In database theory, a key is a constraint that enforces uniqueness. A relvar (analogous to a SQL table) may indeed have more than one candidate key. A classic example is the set of chemical elements, for which name, symbol, atomic number and atomic weight are all keys (and folk will still want to add their own surrogate key to it ;)
MySQL continues a long tradition of abuse of the word KEY by making it a synonym for INDEX. Clearly, a MySQL table may have as many indexes as deemed necessary for performance for a given set of circumstances.
From your SQL DDL, it seems clear the ID is a surrogate key, so we must look for a natural key with not much to go on. While transaction_id may be a candidate, it is not inconceivable that an order can involve more than one transaction. In practical terms, I think an auditor would be suspicious of multiple orders made by the same user simultaneously, therefore suggest the compound of user_id and payment_time should be a key. However, if transaction_id is not a key then the table would not be fully normalized. Therefore, I'd give the designer the benefit of the doubt and assume transaction_id is also a key.

Index a mysql table of 3 integer fields

I have a mysql table of 3 integer fields. None of the fields have a unique value - but the three of them combined are unique.
When I query this table, I only search by the first field.
Which approach is recommended for indexing such table?
Having a multiple-field primary key on the 3 fields, or setting an index on the first field, which is not unique?
Thanks,
Doori Bar
Both. You'll need the multi-field primary key to ensure uniqueness, and you'll want the index on the first field for speed during searches.
You can have a UNIQUE Constraint on the three fields combined to meet your data quality standards. If you are primarily searching by Field1 then you should have an index on it.

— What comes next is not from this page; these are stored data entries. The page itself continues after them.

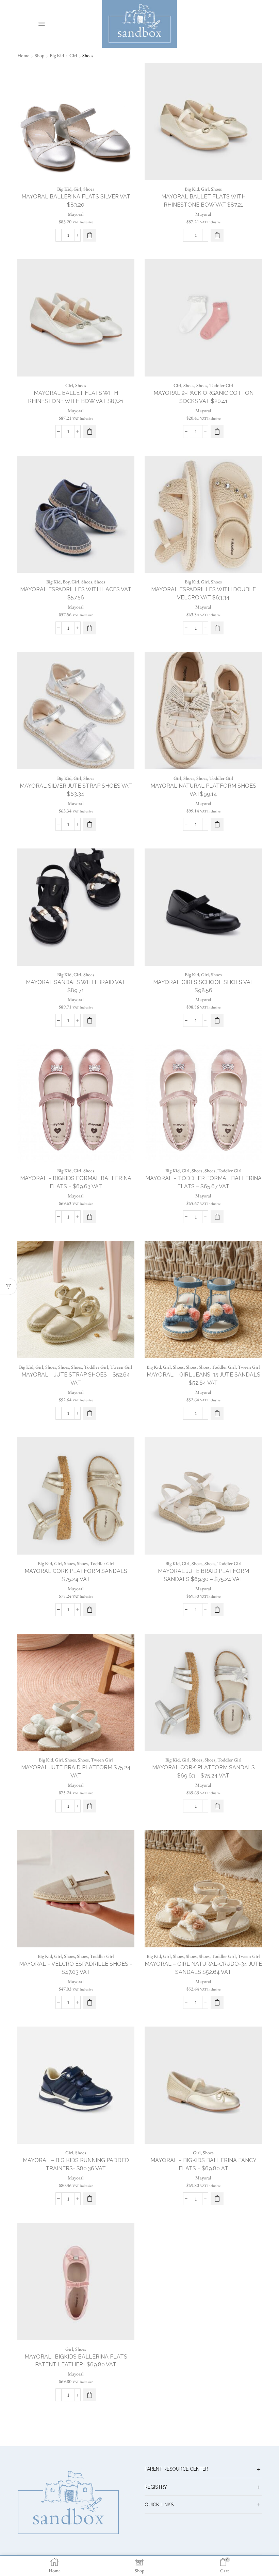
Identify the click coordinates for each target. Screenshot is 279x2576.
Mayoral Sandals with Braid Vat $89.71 (76, 986)
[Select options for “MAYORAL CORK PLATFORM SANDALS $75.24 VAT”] (89, 1609)
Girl (73, 55)
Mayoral (76, 214)
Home (23, 55)
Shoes (88, 189)
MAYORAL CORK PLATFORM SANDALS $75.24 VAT (75, 1575)
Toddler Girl (221, 385)
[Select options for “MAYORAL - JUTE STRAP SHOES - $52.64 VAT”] (89, 1413)
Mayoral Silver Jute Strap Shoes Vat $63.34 (76, 790)
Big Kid (57, 55)
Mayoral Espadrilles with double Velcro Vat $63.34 (203, 593)
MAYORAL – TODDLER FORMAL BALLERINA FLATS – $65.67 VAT (203, 1182)
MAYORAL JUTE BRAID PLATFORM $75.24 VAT (76, 1771)
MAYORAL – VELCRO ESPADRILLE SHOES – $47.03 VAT (76, 1968)
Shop (39, 55)
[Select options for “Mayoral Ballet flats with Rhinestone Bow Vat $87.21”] (217, 235)
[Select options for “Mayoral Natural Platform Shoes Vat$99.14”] (217, 824)
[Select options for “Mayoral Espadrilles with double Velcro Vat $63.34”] (217, 627)
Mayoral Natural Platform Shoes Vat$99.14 (203, 790)
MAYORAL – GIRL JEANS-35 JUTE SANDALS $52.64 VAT (203, 1378)
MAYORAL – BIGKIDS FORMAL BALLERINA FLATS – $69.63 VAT (75, 1182)
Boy (66, 582)
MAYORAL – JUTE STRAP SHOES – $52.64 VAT (75, 1378)
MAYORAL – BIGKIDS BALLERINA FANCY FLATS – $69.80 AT (203, 2164)
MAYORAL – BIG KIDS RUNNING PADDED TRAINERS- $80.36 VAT (76, 2164)
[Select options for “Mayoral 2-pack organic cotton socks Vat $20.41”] (217, 431)
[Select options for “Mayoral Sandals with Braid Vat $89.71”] (89, 1020)
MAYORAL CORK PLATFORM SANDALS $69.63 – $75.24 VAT (203, 1771)
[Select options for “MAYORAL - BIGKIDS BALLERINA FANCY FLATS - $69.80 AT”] (217, 2198)
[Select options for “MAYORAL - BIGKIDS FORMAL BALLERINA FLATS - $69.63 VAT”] (89, 1216)
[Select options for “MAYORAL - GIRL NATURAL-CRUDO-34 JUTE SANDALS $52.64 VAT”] (217, 2002)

You should also consider how you JOIN this table.
Your indexes should really support the bigger workload first - you will have to look at the execution plan to determine what suits you best.
The primary key will prevent your application from accidenttly inserting dupe rows. You probably want that.
Order the columns in the PK correctly though or make an index on the first column clustered for better performance. Compare how the query runs (with the PK present) and with and without the index on the first column.
If you're using InnoDB, you must have a clustered index. If you don't specify one, MySQL will use one in the background anyway. So, you may as well use a clustered (unique) primary key by combining all three columns.
The primary key will also then prevent duplicates, which is a bonus.
If you're returning all three integer fields, then you'll have a covered index, which means that the database won't even have to touch the actual record. It will get everything it needs right from the index.
The only caveat would be inserts (and appends). Updating a clustered index, especially on multiple columns, does have some performance penalization. It will be up to you to test and determine the best approach.